坐在教室里,埋頭寫着作業,周圍有些鬧烘烘的.那是竊竊私語和“沙沙”的寫字聲交織在一起。突然想起什麼,猛的一抬頭,朝窗外望去,窗外早已是繁星滿天。
我十四歲了。
我上初三了。
我不知道我是不是長大了,我只知道,十四歲以前,我還在問姐姐“鬱悶”是什麼意思,而十四歲以後“鬱悶”卻經常掛在我的嘴邊。連媽媽都說它成了我的口頭禪。
經常閑着的時候翻着語文本,悲傷的發現我的字越寫越難看了,是因為它們擠在狹小的作業本里舒展不開身子,還是因為筆塗得太匆匆。爸爸經常在我寫作業時對着我急弛的比說道:越寫越難看了,還不如初一初二時寫得好。於是我的筆停頓了一秒,然後放慢速度一筆一畫的寫。但是再也寫不出摸樣端正的方塊字,大概是習慣了吧。
那天他們辦板報叫我去寫字我一個勁的搖頭,最後還是很無奈的拿起粉筆。我對着幾十個字的材料猶豫着,粉筆停留在空中遲遲不敢下筆,最後用力寫了兩個字,果然如我所料已經很難看了。我不想影響我門班板報的質量,於是扔下粉筆象個逃兵似的回位子寫作業。
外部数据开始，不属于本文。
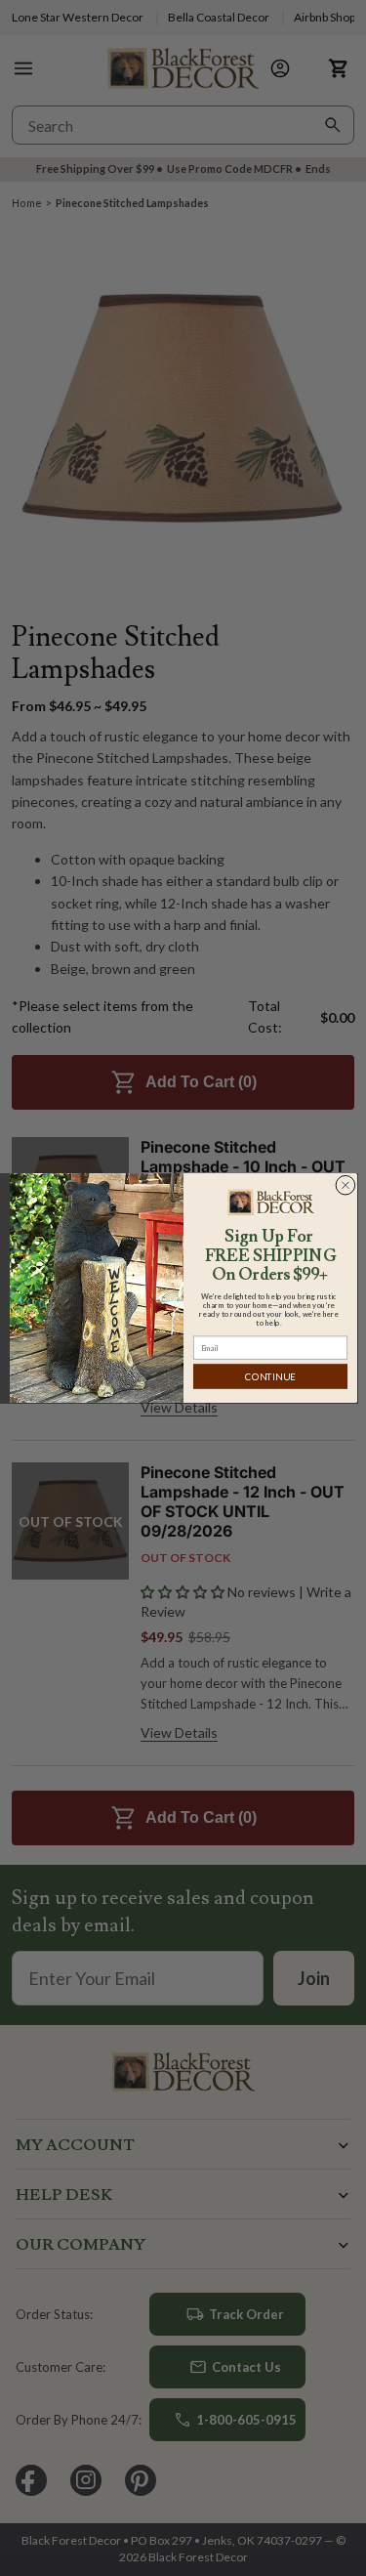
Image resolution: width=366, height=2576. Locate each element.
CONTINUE (270, 1376)
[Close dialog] (345, 1185)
留下他們在哪兒說我只曉得自己做作業,一點不為班級體的利益着想。我還能說什麼呢?
前不久各課小測成績發下來了。
應該說我考得不好。也許我會對卷子上的分輸沉默,也許有人會說,你考得總比我好呀。我握緊筆,一道一道的把錯題改正,心理雖對自己抱怨,這麼簡單都要錯,可它終究錯了,終究給我的卷子上添了一個紅叉。我一份一份折好卷子,依舊對自己說,這次沒考好,下次努力,可是下次又在哪裡,在一個多遠的地方。
隔壁班上的那個男孩子,每次在校園中碰到我都要問我的成績,然後用一種略帶驕傲又似乎很謙虛的表情注視着我,對我說,他只比我高了幾分。我依舊微笑着,只不過嘴角有些僵硬,然後平靜的走開。突然就有鋪天蓋地的悲哀向我撲來,心裡很沉重的。
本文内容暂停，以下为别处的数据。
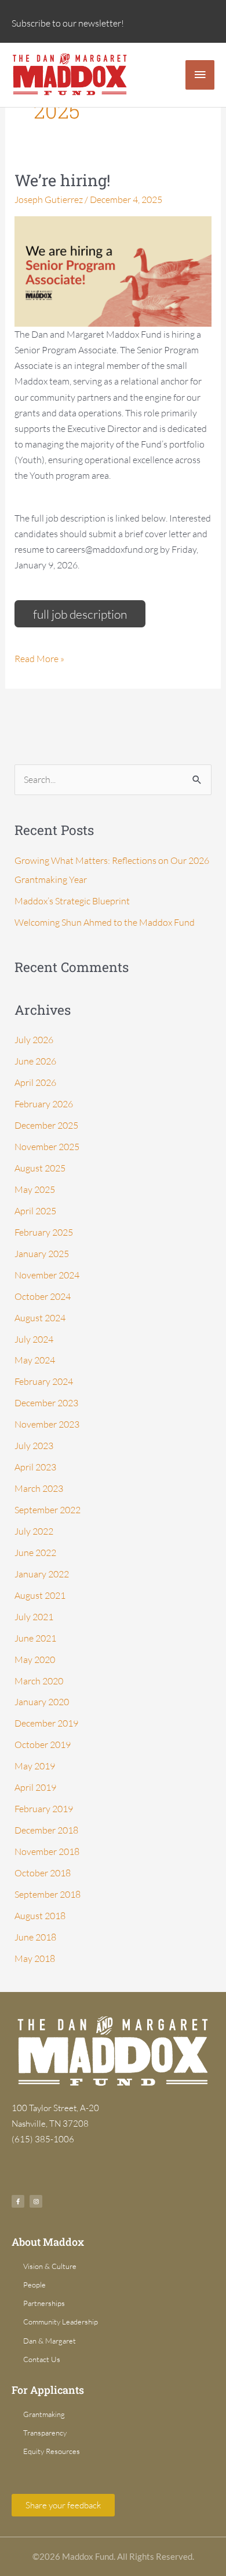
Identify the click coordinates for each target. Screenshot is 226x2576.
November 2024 (46, 1275)
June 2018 (35, 1937)
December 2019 (46, 1723)
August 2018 (39, 1915)
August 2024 (39, 1318)
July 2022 (33, 1531)
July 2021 (33, 1617)
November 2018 (46, 1851)
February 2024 (43, 1381)
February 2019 (43, 1808)
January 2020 (41, 1702)
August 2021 (39, 1595)
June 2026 (35, 1061)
以前我曾試圖喜歡上學習,因為我知道只有對一件事感興趣才能做好它。於是我挺直了腰,扶正了作業本,對着作業和難題揚起了嘴角,然後滿懷信心的做下去。可是現在有個聲音在問我,你真的喜歡學習嗎?我在空氣中沉默,再也無法毫不猶豫的點頭,但我也不會搖頭,就讓時間來漫漫消逝這個問題吧。
好學生是很難做的,有時候我真想去做一回壞孩子,在上課時毫無顧忌的看課外書,在考試時輕鬆的睡覺。也不用擔心考不好,也不用怕被大人說教。不過想想那也挺痛苦的,生活中沒有了目標,沒有了競爭,整天被無聊所折磨。所以我還是寧願一步一個腳印的踏着大人給我設想的學習之路,全力以赴的走下去,至於結果怎麼樣就不能預測了。
偶爾空閑的時候,望望天空,天空總是灰濛濛的。似乎是用千萬條憂傷的思縷編製而成的壓在我的心頭。不過我是一個會把眼淚隱藏在微笑後面的孩子。就算我很難過我也會很平靜的和別人說話,很輕鬆的走在偌大的校園,就算我心中有幾思憂傷,我也會和同學們一起瘋,一起鬧,一起沒心沒肺的大笑。可是現在,坐在冰冷的課桌上,我學會了冷眼傍觀,學會了從外面來觀望整個教室,我發現每個人的笑容的動作都是那麼千姿百態,那麼富有戲劇性變化。我會用隔岸觀火的姿態看着班上的男生女生們在一起打打鬧鬧,偶爾發出一句感嘆,或揚起一絲不經意的笑。我坐着等待着,眼睜睜的看着時光從我身邊流逝,象一條奔流的大河永不停息的流向遠方,只留下一點點回憶的痕迹。
潮濕的青春,就象夏天的熱帶雨林,雨季和花季總是交替進行。當天空泛起絲絲雨絲時,當花草被雨點敲打得“丁冬”作響時,我們應該學會欣賞,伸出雙手用手心接住着青春的禮物。因為只有通過漫長的雨季,才能使繁華開滿大地,迎來燦爛的花季。所以我不會對任何事悲傷太久,我能夠在尤有徘徊時向前望,我看見了,看見了前方自由的天空和繁華似錦的大地。